The Livro de Linhagens do Conde adds background to the legend. It says that Ramiro, hearing of the beauty of the sister of King Alboacer Alboçadam, declared his intention to convert and marry her. Alboacer refused his advances because his sister had already been betrothed to the king of Morocco. Ramiro then enlists the aid of a sorcerer, Aaman, to kidnap Alboacer's sister. She is taken to León, baptized and christened Artiga. In retaliation, Alboacer leads a raid to kidnaps Ramiro's queen, Aldora, and several other women. Thereafter the two accounts are essentially the same, but with the Livro de Linhagens do Conde having Ramiro marry not a rescued lady-in-waiting, but the already converted Artiga.

==Influence==

The legend has been the inspiration and basis for many literary re-tellings. There is a poem of João Vaz (1630) that has a source other than the two genealogies. In it Ramiro captures the sister of "King" Almanzor in a war and falls in love with her. His queen, Gaya, then elopes with Almanzor. When Ramiro later visits, Gaya receives him with kindness before betraying him.

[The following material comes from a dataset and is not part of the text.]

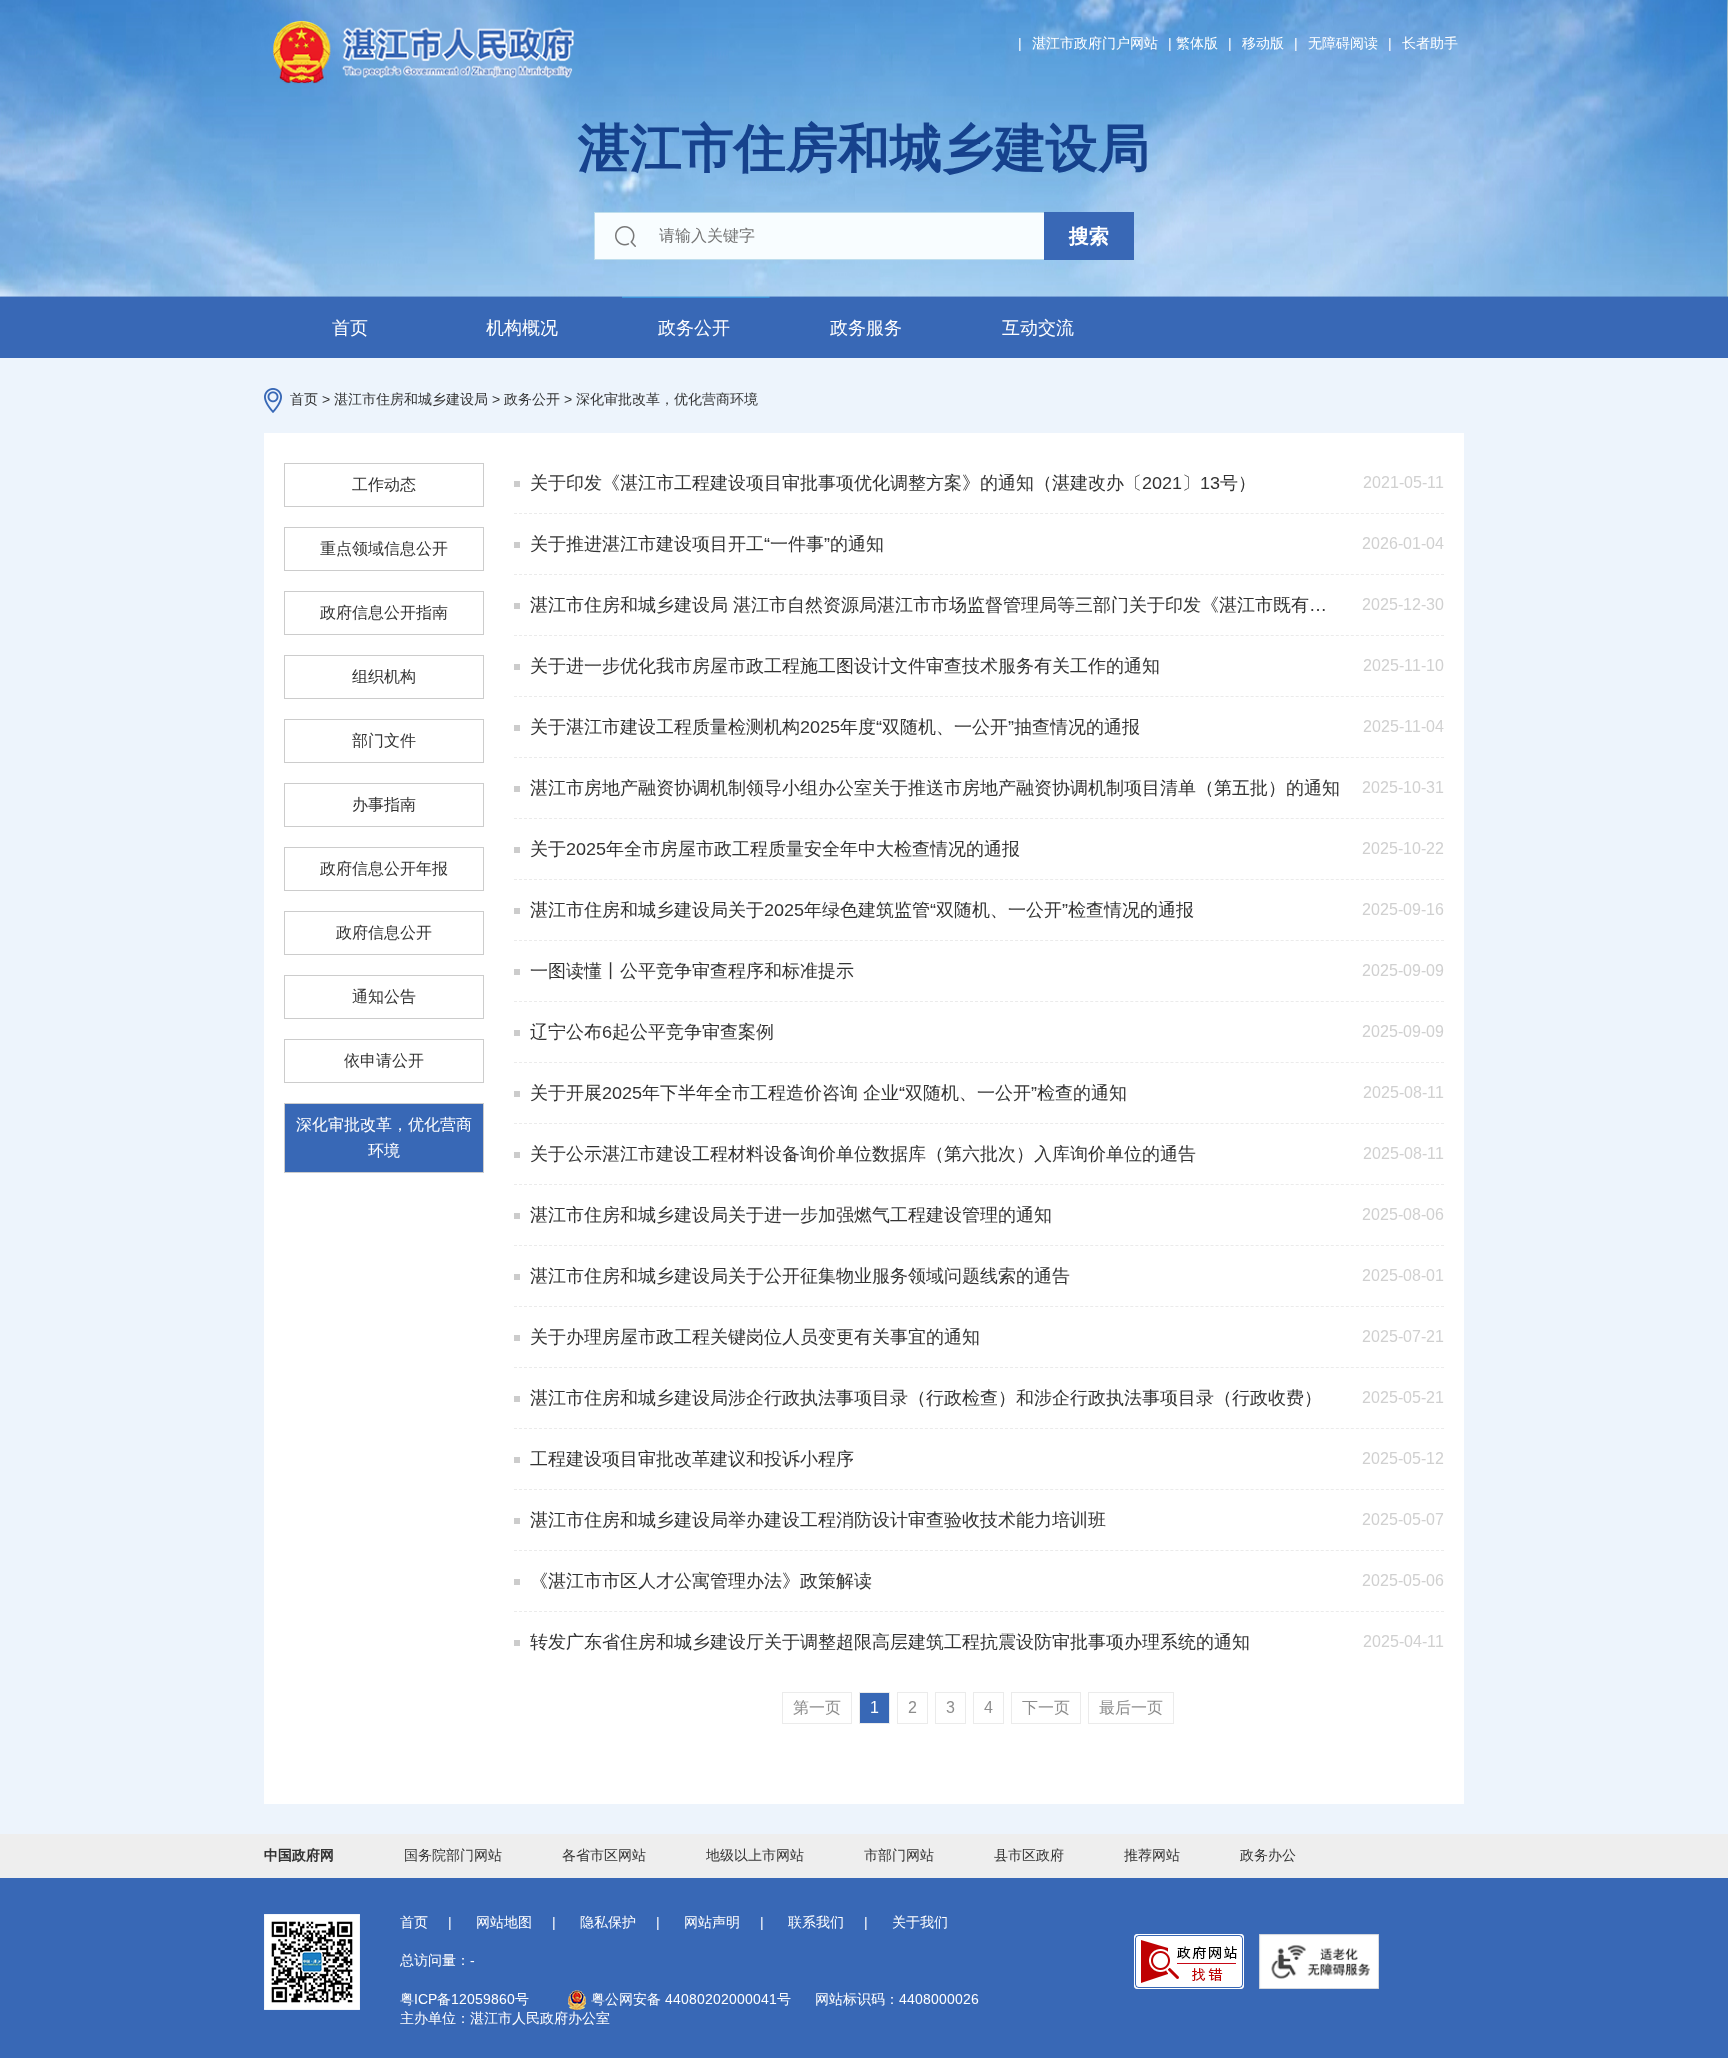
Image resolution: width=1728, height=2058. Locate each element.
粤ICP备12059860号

The English romantic poet Robert Southey made the version in the Livro de Linhagens do Conde the basis for his poem "King Ramiro" (1802). The Portuguese romantic João Baptista de Almeida Garrett composed a romance on the theme titled Miragaia (1844). In it the sister of Alboacer is named Zahara and Ramiro's queen is named Gaia. Ramiro beheads Gaia before throwing her body into the river.

According to the German scholar Carolina Michaëlis de Vasconcelos, a popular ballad based on the legend was still being sung as late as 1881, when she heard two lines of it.